Menurut Horne dan Machowicz 2009 salah satu pendapat dalam teori agensi adalah “siapapun yang menimbulkan biaya pengawasan, biaya yang
timbul pasti tanggungan pemegang saham”. Sebagai misal, pemegang obligasi mengantisipasi biaya pengawasan, serta membebankan bunga yang lebih
tinggi. Semakin besar peluang timbulnya pengawasan, semakin tinggi tingkat bunga, dan semakin rendah nilai perusahaan bagi pemegang saham. Biaya
pengawasan berfungsi sebagai diinsentif dalam penerbitan obligasi, terutama dalam jumlah yang besar. Jumlah pengawasan yang diminta pemegang
obligasi akan meningkat seiring dengan meningkatnya jumlah obligasi yang beredar. Menurut Horne dan Machowicz 2001:243, “pihak manajemen dapat
dianggap sebagai agen dari para pemilik perusahaan, yaitu para pemegang saham”. Para pemegang saham, dengan harapan bahwa agen akan bertindak
demi kepentingan para pemegang saham, akan mendelegasikan otoritas pengambilan keputusan ke pihak manajemen. Agar pihak manajemen dapat
membuat keputusan yang optimal atas nama para pemegang saham, merupakan hal yang penting agar pihak manajemen tidak hanya mendapat
insentif yang tepat tetapi mereka diawasi juga.
2.1.2.2 Signaling Theory
Teori signal menurut Brigham dan Houston 1999:36 “adalah suatu tindakan yang diambil manajemen perusahaan yang memberi petunjuk bagi
investor tentang bagaimana manajemen memandang prospek perusahaan”. Menurut Brigham dan Houston 1999 : 36 “perusahaan dengan prospek yang
menguntungkan akan mencoba menghindari penjualan saham dan mengusahakan setiap modal baru yang diperlukan dengan cara-cara lain,
termasuk penggunaan hutang yang melebihi target struktur modal yang normal”. Perusahaan dengan prospek yang kurang menguntungkan akan
cenderung untuk menjual sahamnya. Pengumuman emisi saham oleh suatu perusahaan umumnya merupakan suatu isyarat signal bahwa manajemen
memandang prospek perusahaan tersebut suram. Apabila suatu perusahaan menawarkan penjualan saham baru lebih sering dari biasanya, maka harga
sahamnya akan menurun, karena menerbitkan saham baru berarti memberikan isyarat negatif yang kemudian dapat menekan harga saham sekalipun prospek
perusahaan cerah.
2.1.2.3 Asymmetric Information Theory
Menurut Brigham dan Houston 1999:35 asymmetric information atau ketidaksamaan informasi adalah “situasi di mana manajer memiliki informasi
yang berbeda mengenai prospek perusahaan daripada yang dimiliki investor”. Untuk memahaminya perlu diperhatikan dua situasi yaitu: situasi pertama,
para manajer mengetahui bahwa prospek perusahaannya sangat menguntungkan, dan situasi yang kedua, manajer mengetahui bahwa masa
depan perusahaannya tidak menguntungkan. Bagi perusahaan yang prospeknya di anggap menguntungkan, akan mencoba menghindari penjualan
saham dan mengusahakan setiap modal baru yang diperlukan dengan cara-cara lain termasuk penggunaan utang yang melebihi struktur modal yang normal.

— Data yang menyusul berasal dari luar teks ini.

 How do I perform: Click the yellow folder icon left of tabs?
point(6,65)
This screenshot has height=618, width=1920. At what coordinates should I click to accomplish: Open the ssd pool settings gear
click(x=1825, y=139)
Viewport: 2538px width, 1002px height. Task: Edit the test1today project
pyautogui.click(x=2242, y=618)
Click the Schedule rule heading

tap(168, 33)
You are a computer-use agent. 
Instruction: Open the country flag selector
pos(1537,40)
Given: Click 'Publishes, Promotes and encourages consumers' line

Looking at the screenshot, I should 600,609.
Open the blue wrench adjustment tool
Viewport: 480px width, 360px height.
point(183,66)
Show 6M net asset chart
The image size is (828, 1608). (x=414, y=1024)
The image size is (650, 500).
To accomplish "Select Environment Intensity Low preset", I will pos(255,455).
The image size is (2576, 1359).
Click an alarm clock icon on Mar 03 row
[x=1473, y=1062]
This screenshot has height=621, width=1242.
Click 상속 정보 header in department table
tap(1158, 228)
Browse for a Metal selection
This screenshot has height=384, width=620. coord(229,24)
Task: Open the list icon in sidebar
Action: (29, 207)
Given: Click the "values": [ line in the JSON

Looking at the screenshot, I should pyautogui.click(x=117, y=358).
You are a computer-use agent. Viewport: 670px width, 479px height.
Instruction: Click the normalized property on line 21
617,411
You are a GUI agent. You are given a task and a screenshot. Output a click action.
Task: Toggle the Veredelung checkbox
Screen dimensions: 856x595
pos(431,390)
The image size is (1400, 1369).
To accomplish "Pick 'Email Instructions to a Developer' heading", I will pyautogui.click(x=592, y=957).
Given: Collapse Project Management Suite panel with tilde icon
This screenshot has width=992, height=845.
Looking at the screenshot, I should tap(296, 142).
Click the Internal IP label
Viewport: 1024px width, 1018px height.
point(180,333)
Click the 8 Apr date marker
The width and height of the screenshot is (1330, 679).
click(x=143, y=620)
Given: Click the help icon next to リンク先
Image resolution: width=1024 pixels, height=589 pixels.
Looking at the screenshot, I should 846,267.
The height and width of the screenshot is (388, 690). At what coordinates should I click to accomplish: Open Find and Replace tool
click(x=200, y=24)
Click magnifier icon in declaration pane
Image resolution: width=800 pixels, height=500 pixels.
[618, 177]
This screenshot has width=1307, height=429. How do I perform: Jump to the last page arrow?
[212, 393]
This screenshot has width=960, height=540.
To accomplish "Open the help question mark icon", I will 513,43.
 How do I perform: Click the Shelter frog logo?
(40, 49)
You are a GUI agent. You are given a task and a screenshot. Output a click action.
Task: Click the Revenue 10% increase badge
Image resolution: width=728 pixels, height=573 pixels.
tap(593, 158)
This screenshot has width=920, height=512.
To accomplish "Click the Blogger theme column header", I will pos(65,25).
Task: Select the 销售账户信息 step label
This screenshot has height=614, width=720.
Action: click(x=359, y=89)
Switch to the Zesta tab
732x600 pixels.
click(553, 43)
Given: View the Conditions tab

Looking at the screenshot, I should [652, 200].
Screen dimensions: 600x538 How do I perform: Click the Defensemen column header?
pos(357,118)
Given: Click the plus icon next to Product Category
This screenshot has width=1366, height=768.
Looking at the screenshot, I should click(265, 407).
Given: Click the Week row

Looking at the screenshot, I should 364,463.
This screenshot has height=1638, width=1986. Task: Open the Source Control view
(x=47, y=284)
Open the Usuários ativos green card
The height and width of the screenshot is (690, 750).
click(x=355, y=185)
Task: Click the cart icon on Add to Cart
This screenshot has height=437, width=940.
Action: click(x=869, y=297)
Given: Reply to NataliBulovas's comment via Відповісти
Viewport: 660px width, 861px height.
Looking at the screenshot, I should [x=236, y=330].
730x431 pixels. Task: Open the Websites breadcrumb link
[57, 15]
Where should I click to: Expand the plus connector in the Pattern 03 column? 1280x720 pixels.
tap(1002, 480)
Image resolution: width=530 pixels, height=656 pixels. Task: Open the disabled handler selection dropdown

Brigham dan Houston 2001:39 menyatakan “sedangkan untuk perusahaan yang prospeknya kurang menguntungkan akan cenderung untuk menjual
sahamnya, yang berarti mencari investor baru untuk berbagi kerugian”. Menurut Husnan 1997:326 “Asimetri informasi ini terjadi karena pihak
manajemen mempunyai informasi yang lebih banyak daripada pemodal”. Dengan demikian, pihak manajemen tentu akan berpikir bahwa harga
saham saat ini sedang overvalue terlalu mahal. Kalau hal ini diperkirakan terjadi, maka manajemen tentu akan berpikir untuk lebih baik menawarkan
saham baru sehingga dapat dijual dengan harga yang lebih mahal dari yang seharusnya. Tetapi pemodal akan menafsirkan kalau perusahaan menawarkan
saham baru salah satu kemungkinannya adalah harga saham saat ini sedang terlalu mahal sesuai dengan persepsi pihak manajemen. Sebagai akibatnya
para pemodal akan menawar harga saham baru tersebut dengan harga yang lebih rendah. Karena itu emisi saham baru akan menurunkan harga saham.